Certain people are angry that Donald Trump won the election, and they want a bowl of blood. And their idea of how to get it is to stick a knife in the belly of anyone or anything they believe to be opposed to their ideologies in a “total war” stance that is not just finding them inadvertently trampling on their own ideals, but attempting to character assassinate music artists and institutions that are either actively working to stay politically neutral, but in many respects are these do-gooders’ direct allies.

The idea that tribalism is a one way street is a myth that’s shattered by these irresponsible “think pieces,” that along with spreading ridiculous misnomers about country music and its subgenres, only work to divide us even further.
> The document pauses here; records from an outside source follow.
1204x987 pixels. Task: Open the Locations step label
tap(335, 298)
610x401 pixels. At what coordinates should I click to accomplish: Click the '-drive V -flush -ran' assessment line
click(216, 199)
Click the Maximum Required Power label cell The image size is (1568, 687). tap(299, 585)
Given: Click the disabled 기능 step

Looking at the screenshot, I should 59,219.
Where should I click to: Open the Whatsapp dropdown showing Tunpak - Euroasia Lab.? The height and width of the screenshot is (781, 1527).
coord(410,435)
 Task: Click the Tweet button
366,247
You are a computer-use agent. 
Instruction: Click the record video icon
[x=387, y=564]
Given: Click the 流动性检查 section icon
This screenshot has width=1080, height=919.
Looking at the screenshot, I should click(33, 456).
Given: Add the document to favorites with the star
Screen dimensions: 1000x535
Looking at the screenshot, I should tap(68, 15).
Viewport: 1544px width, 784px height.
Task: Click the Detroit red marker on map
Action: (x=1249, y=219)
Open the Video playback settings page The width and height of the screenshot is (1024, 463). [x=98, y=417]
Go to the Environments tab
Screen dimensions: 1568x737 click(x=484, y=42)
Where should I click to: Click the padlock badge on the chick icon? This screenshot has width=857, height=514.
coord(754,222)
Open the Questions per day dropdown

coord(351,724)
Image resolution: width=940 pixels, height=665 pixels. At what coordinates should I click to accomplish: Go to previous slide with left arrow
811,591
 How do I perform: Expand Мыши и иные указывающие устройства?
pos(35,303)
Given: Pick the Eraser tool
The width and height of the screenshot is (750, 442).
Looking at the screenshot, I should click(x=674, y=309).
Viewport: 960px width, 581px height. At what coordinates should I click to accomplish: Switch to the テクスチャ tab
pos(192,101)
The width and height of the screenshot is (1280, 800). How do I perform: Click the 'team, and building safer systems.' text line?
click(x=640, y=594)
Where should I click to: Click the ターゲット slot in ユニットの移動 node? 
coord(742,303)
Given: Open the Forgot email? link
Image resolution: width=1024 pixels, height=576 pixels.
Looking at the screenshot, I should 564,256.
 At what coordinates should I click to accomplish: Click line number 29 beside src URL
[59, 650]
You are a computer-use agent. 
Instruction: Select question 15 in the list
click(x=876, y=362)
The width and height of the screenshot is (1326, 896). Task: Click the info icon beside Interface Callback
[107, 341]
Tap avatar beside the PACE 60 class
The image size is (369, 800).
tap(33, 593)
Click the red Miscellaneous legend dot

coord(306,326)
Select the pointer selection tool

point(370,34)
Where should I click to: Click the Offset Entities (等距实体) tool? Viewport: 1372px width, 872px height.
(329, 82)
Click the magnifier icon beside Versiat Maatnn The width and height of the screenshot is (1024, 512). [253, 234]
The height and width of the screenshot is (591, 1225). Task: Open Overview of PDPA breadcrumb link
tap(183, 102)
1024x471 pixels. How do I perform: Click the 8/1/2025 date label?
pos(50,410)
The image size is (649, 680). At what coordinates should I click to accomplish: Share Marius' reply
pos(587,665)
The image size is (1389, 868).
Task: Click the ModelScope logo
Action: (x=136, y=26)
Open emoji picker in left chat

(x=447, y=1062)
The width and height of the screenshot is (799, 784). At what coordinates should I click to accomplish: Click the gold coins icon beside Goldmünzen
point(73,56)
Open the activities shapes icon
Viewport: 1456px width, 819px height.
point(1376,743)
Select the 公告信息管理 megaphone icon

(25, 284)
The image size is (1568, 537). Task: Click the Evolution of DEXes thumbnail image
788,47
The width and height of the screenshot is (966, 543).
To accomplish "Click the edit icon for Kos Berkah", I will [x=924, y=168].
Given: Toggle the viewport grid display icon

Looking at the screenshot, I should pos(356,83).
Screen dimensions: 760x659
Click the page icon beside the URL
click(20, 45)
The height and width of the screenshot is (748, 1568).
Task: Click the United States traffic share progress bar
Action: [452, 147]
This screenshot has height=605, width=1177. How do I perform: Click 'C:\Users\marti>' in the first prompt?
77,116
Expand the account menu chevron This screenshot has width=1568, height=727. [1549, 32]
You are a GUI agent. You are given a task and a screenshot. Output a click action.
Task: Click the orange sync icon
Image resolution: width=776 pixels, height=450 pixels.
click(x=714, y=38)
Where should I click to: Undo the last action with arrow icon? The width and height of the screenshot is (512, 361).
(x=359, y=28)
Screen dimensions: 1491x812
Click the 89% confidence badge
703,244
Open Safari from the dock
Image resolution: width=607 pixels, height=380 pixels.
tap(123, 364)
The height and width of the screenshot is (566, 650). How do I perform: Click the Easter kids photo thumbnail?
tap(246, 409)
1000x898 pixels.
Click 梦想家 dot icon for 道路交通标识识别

Music should be a place apart from political punditry and vitriol, and it has been astounding how careful mainstream country music’s traditionally conservative artists have been at staying on the sidelines of the political fray and respectful of other people’s beliefs through this season, despite the efforts of the media to suck them in by asking repeated questions on Presidential politics, which are inappropriate. Meanwhile the people speaking out in country, alt-country, and Americana are mostly the political left, which is their right to do.

But everyone should understand how music should be a place where we all come together and enjoy something regardless of underlying political ideologies. Not only are the assertions of these politically-motivated journalists and think pieces incorrect and hurtful to the causes they’re attempting to champion, they’re eroding the effectiveness of music as an institution that can bring people together and bridge understanding.

Does country music, and even alt-country and Americana have a diversity problem? Yes, they do. But this is something that is being addressed by both artists and the industry like never before.

Donald J. Trump is going to be the President of the United States for the next four years, and comparing alt-country singers to Nazis, or complaining about Beyoncé not getting a Grammy nomination in country is not going to change that. But what we can all do is use music as a vehicle to diffuse the vitriol, and promote diversity and understanding—but only if it’s not continuously smeared in the press by frankly idiotic and irresponsible assertions by ignorant, do-gooder keyboard warriors.

Leave country, alt-country, and Americana, and music in general out of your political witch hunts.